What this task involves :: Go through the data below and copy each line that includes "agent".

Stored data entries
--*--

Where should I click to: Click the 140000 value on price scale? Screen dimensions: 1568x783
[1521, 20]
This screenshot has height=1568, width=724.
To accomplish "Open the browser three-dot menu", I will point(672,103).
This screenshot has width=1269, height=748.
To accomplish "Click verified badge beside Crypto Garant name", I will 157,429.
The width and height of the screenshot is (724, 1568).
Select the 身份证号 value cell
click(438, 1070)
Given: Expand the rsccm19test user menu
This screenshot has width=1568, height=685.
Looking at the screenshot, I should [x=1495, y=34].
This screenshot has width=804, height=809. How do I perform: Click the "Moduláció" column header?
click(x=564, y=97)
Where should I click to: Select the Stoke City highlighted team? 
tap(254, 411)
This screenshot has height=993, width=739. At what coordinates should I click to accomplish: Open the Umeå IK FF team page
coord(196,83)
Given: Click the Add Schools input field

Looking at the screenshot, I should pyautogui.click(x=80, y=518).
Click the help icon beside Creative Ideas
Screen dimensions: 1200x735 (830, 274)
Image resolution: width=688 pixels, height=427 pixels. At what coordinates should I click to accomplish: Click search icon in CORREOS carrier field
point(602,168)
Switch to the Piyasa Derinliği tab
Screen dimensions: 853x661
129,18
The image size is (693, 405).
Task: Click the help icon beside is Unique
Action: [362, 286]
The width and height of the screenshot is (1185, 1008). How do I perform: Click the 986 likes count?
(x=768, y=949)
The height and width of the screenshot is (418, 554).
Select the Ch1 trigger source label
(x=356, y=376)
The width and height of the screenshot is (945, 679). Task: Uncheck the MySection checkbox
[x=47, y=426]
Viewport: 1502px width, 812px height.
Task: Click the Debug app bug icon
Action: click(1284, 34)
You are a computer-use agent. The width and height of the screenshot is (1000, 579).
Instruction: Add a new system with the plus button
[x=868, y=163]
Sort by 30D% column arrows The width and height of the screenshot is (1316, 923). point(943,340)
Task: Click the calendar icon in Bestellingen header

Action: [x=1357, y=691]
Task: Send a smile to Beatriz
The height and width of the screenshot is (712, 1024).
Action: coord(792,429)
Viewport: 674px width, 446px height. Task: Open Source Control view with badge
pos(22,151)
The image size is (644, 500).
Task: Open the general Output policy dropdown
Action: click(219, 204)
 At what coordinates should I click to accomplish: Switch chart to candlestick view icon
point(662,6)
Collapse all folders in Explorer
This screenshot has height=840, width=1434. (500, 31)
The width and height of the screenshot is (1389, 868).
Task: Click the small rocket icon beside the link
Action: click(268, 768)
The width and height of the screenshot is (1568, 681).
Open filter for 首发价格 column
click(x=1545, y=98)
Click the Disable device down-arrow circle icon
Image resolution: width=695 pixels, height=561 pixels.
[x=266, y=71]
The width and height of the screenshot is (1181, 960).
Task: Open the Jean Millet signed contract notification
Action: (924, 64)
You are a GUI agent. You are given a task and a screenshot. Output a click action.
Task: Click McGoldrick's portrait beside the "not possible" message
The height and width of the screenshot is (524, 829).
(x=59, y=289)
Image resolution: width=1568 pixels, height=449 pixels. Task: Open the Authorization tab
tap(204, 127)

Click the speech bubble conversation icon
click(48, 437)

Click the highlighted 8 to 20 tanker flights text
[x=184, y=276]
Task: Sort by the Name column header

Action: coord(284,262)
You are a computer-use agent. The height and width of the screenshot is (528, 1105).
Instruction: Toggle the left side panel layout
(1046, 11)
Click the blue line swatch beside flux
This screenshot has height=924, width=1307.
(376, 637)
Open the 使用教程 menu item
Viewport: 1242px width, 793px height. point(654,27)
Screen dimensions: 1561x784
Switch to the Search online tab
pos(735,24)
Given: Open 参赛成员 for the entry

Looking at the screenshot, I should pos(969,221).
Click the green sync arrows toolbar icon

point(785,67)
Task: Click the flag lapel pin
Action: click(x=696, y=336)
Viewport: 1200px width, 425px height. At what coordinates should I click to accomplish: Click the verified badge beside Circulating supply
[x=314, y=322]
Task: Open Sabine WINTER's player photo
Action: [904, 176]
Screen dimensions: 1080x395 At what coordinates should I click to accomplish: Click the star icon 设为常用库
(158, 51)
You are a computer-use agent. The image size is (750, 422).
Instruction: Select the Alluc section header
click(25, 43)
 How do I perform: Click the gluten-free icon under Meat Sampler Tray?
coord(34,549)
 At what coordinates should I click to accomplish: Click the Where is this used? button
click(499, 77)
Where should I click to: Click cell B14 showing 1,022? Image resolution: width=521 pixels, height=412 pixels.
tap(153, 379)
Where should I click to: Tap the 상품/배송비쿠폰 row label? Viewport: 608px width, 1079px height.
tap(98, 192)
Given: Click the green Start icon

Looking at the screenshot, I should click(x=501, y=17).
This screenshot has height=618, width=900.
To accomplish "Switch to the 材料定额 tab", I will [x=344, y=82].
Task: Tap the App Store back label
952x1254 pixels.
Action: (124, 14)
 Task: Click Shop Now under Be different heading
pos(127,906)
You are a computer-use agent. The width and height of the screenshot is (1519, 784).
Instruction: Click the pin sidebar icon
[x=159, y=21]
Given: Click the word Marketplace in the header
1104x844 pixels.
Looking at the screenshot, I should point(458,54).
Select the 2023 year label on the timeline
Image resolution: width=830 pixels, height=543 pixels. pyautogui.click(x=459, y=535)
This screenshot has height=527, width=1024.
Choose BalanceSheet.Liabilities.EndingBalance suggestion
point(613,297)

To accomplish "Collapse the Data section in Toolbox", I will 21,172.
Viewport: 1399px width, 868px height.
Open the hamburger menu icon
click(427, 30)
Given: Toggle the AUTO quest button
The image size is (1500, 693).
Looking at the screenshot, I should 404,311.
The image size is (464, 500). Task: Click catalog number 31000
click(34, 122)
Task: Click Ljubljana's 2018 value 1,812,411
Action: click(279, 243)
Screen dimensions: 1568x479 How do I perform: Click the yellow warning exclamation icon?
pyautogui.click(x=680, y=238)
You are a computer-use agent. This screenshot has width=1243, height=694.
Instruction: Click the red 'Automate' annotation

--*--

Answer below ::
You are a computer-use agent. The width and height of the screenshot is (1000, 579).
You are a GUI agent. You are given a task and a screenshot. Output a click action.
You are a computer-use agent. The height and width of the screenshot is (528, 1105).
You are a computer-use agent. The image size is (750, 422).
You are a computer-use agent. The width and height of the screenshot is (1519, 784).
You are a computer-use agent. This screenshot has width=1243, height=694.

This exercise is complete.